Saved data entries
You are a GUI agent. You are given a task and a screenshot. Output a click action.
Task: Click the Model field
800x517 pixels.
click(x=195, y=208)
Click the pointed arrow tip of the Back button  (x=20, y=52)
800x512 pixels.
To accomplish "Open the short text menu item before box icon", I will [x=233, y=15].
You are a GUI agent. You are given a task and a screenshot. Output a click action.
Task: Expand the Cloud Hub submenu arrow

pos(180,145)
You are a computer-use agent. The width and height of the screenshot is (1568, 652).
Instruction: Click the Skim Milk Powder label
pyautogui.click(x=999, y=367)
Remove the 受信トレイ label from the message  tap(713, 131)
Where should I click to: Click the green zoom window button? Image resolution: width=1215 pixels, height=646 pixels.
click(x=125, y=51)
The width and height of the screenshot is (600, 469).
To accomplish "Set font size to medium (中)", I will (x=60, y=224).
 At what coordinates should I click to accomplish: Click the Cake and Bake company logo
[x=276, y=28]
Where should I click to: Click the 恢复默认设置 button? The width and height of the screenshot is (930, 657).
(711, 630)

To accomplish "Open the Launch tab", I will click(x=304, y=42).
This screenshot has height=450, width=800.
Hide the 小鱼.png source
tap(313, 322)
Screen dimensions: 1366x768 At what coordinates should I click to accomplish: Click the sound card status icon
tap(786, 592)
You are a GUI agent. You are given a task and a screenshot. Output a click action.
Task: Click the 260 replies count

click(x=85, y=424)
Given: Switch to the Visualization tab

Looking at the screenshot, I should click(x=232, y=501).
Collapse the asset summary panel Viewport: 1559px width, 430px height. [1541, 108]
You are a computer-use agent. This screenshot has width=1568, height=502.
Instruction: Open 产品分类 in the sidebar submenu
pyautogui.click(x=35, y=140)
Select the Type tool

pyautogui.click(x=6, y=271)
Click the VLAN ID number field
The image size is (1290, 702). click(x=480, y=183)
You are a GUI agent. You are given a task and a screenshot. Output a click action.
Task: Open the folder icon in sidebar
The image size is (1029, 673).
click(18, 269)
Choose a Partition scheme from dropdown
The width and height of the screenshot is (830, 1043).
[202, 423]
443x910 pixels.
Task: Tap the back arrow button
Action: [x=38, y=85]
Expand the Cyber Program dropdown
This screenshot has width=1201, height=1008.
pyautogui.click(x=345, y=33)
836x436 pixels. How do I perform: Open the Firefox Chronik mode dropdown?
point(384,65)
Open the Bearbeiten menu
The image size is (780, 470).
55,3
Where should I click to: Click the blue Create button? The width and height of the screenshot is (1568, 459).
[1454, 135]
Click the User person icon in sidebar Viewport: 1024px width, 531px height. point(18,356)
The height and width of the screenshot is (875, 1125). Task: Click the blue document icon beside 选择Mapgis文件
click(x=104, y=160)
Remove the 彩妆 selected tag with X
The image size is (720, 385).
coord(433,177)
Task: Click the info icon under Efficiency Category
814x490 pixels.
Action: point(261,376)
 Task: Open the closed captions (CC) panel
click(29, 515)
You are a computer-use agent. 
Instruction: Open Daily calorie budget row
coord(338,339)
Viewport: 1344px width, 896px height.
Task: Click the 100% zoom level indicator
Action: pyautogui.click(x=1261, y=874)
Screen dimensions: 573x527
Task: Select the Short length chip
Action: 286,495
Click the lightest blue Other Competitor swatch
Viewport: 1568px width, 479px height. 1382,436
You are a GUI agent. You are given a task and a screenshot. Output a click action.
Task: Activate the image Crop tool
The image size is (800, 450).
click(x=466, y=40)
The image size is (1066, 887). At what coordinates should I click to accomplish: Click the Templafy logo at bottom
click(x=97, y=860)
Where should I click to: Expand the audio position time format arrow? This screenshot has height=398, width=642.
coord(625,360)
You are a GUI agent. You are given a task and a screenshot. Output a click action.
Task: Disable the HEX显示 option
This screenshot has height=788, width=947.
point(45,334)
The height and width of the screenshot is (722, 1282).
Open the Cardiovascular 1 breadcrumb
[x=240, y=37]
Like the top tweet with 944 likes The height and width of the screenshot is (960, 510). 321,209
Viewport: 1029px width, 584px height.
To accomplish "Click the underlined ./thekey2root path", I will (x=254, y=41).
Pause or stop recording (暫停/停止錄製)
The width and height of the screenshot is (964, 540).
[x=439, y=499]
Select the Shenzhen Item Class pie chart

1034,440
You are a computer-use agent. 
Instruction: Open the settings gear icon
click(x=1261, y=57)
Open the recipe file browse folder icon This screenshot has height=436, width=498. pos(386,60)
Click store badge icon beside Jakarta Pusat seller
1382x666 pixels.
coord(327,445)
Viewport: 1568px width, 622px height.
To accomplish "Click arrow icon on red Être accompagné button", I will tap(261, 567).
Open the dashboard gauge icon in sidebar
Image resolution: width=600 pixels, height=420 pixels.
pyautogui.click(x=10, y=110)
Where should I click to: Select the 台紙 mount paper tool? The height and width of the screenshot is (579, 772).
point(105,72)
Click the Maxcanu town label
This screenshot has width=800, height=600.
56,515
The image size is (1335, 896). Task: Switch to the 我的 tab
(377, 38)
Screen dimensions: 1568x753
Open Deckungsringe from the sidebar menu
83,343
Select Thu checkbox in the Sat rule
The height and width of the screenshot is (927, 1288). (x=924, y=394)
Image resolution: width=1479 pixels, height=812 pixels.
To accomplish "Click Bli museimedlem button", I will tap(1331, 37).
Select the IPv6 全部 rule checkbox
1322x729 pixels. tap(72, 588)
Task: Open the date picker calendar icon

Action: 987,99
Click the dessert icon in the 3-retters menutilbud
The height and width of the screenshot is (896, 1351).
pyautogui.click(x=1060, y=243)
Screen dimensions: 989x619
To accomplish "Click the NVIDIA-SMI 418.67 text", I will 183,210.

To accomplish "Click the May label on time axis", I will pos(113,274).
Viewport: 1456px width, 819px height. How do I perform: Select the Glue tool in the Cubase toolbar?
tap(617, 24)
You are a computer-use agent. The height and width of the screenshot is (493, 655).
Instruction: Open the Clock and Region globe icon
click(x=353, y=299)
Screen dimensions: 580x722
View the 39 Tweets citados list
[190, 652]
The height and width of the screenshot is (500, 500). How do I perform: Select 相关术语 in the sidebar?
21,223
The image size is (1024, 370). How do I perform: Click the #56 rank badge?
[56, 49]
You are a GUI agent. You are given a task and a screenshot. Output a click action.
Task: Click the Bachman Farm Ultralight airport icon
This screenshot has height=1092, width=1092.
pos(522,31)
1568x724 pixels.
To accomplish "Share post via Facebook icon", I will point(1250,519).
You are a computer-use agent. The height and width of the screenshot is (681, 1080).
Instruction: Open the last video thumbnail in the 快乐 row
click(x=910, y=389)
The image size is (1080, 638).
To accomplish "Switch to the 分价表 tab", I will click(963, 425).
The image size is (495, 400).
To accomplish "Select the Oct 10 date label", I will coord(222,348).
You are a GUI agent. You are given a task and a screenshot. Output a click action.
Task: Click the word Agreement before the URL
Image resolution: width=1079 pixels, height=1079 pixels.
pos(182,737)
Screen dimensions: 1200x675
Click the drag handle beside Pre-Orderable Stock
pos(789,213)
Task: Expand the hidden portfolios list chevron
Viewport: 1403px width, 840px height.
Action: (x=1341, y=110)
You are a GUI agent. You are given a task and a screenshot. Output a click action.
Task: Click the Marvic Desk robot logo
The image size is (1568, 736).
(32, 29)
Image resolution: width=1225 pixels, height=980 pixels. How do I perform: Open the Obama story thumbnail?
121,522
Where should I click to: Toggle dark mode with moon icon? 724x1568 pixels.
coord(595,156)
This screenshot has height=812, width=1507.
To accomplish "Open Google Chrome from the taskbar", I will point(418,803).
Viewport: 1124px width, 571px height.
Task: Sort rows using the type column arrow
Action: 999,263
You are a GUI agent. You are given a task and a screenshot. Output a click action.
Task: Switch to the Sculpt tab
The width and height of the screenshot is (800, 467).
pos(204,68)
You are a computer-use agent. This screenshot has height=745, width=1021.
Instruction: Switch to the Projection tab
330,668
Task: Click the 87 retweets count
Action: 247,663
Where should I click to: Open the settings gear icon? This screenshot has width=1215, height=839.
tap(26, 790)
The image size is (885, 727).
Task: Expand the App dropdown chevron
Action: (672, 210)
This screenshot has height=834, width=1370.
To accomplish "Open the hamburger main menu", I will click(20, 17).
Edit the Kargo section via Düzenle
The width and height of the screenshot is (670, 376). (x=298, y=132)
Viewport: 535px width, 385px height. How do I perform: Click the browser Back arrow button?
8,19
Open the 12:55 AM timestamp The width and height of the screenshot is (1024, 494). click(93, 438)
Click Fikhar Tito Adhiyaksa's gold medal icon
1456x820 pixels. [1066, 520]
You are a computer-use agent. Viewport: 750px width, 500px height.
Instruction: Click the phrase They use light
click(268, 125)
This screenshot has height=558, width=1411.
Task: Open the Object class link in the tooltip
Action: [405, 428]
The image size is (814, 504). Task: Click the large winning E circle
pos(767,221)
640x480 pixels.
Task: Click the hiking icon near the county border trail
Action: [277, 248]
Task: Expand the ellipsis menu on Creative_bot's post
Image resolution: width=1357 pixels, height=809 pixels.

EXERCISE BRIEF
In the entries above, locate every line with the word "text" and copy it.

WRITTEN RESPONSE
To accomplish "Open the short text menu item before box icon", I will [x=233, y=15].
To accomplish "Click the NVIDIA-SMI 418.67 text", I will 183,210.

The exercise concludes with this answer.